Principal Alan Keller has been running Hopkinton Middle School for the past 12 years. Now he is running — literally — in the Boston Marathon to support his school’s Desire to Inspire program.
Keller first ran the race in 2012, the year before the marathon bombing. He became familiar with the event after meeting his wife, a Newton native, years before and moving to Massachusetts about two decades ago. He watched the race on the sidelines with his family, both in Newton and once at the finish line.
“I enjoyed that experience a lot,” said the Holliston resident, noting that he likes to run but does not do so competitively. “However, once I finished it, I said, ‘I am glad it’s complete and I will never do so again.’ ”
His perspective changed as he became more involved in the Hopkinton community and knew several teachers who had ties to the race.
“After the bombing [at the finish line in 2013], we wanted to do something that would pull the marathon back into a positive light,” Keller explained. “We need to honor that and remember what happened on that day, but we wanted to reestablish that positive connection to the marathon that we, being in Hopkinton, have been able to enjoy.”
He and a team of teachers worked on a curriculum that became the foundation for the Desire to Inspire program.
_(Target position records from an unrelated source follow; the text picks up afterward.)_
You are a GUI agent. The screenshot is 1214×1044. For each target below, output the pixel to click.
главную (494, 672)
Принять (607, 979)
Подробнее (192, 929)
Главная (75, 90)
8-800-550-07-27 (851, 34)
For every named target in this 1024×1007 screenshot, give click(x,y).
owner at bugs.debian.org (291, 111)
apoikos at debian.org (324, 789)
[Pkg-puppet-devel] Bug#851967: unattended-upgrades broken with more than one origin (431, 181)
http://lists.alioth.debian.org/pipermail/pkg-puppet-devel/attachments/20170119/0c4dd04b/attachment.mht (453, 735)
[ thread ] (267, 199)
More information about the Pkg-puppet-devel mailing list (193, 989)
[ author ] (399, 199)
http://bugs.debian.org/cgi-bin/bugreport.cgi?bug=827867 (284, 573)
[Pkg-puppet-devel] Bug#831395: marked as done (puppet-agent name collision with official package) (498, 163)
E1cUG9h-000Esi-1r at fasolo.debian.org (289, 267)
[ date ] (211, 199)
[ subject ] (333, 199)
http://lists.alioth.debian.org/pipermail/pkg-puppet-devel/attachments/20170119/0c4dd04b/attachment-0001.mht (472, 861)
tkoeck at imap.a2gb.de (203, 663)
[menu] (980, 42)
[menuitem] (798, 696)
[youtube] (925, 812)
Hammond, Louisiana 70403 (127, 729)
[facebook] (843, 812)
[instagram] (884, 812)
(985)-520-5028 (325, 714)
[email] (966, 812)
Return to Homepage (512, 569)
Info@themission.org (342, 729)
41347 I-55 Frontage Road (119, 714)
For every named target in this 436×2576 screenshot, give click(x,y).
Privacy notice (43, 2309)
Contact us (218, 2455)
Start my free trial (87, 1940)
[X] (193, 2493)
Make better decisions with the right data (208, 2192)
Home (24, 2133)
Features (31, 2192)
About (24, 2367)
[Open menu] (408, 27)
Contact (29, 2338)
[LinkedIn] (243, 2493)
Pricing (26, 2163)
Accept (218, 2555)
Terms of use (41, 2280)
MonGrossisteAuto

Lessons in social studies and English focused on the spirit of the event as well as themes such as endurance, leadership and tenacity. Several guest speakers engaged students, including John Young, a marathoner with dwarfism.
“He’s come a few times to speak about what the marathon meant to him and his experiences growing up,” Keller said. “It was a message about persistence but also about differences. Many of our students had never spoken to someone like John.”
Other guests have included former congressman Joe Kennedy III, father and son team Dick and Rick Hoyt, and “Wicked” author Gregory Maguire.
“We intentionally don’t just have athletes,” Keller explained. “We wanted to draw inspiration from a number of different experiences.”
For a couple of years, the program also included a school-wide 5K race in which students could participate as runners, walkers or supporters cheering for their classmates.
“It was a really powerful moment for our school community,” Keller said, “both to see kids crossing the finish line doing something that they had never done before as well as those cheering others on.”
Desire to Inspire also has a connection with the Alpha Omega Council. Students participate in an essay contest where they reflect on the traditions of ancient Greece and how the lessons of the marathon connected to their lives. Winners are invited to the Statehouse, where the honors chorus sings at an evening event.
COVID-19 temporarily halted the initiative. Through Keller’s fundraising by running in the marathon he hopes he can help it return, and there are plans to bring it back next year.
“We definitely felt like we needed to bring some inspiration and some fun back to school life, especially after last year,” he said. “It was hard for the middle school students because they had to sit in the same classroom because of the COVID restrictions.”
The money raised will be used to pay guest speakers as well as to contribute to programming. In the school’s previous 5K events, funds were used to purchase bibs and T-shirts for participants.
This is not the only race in which Keller has participated for charity.
“My friend had a heart transplant back in 2000,” he said. “The transplant organization was doing a 5K in Philadelphia, which is where he got the transplant. My wife and I wanted to do whatever we could to help.”
Since then, he had run other races but became really motivated when he moved to the area.
“I had never ventured beyond running three or four miles,” he said. “But once I came here, I was inspired. I connected with the Hopkinton Running Club and began training for that first marathon. I was able to finish it, and I received a lot of help and support along the way.”
Recalling the grueling nature of the race, Keller remembered the temperatures being in the 80s, as well as the feeling of triumph as crowds cheered when he crossed the line and all along the route. He has been training for this year’s contest by running through Hopkinton and Sherborn, adding an additional mile to the routine each Saturday.
In addition to Keller’s fundraising (givebutter.com/qIpzFO/alankeller), a seventh-grade student named Dee Halliday designed and created a T-shirt, which can be purchased for $25 to support Desire to Inspire at facebook.com/deestees2016.
Keller noted he always has had a passion for teaching, but his personal journey led him along a longer course. A guidance counselor steered him away from education, encouraging him to pursue a degree in journalism from West Virginia University, while he was working as a radio station DJ. After employment in journalism and sales, the western Pennsylvania native decided to pursue his true passion, earning a master’s degree in education from the University of Pittsburgh.
“I originally wanted to be a high school teacher,” Keller said. “But while I was at Pitt, they required us to observe a middle school and a high school. I wound up observing a brilliant, gifted middle school teacher and just liked being in the classroom and all of the energy the middle school kids have — as long as it is channeled appropriately.”
Keller said he appreciates the support he has received in Hopkinton and relishes his position, even after the difficulties the pandemic presented.
“It’s always challenging,” he said. “Every year you have the opportunity to get a little bit better and work with the community. You start each year with a clean slate.”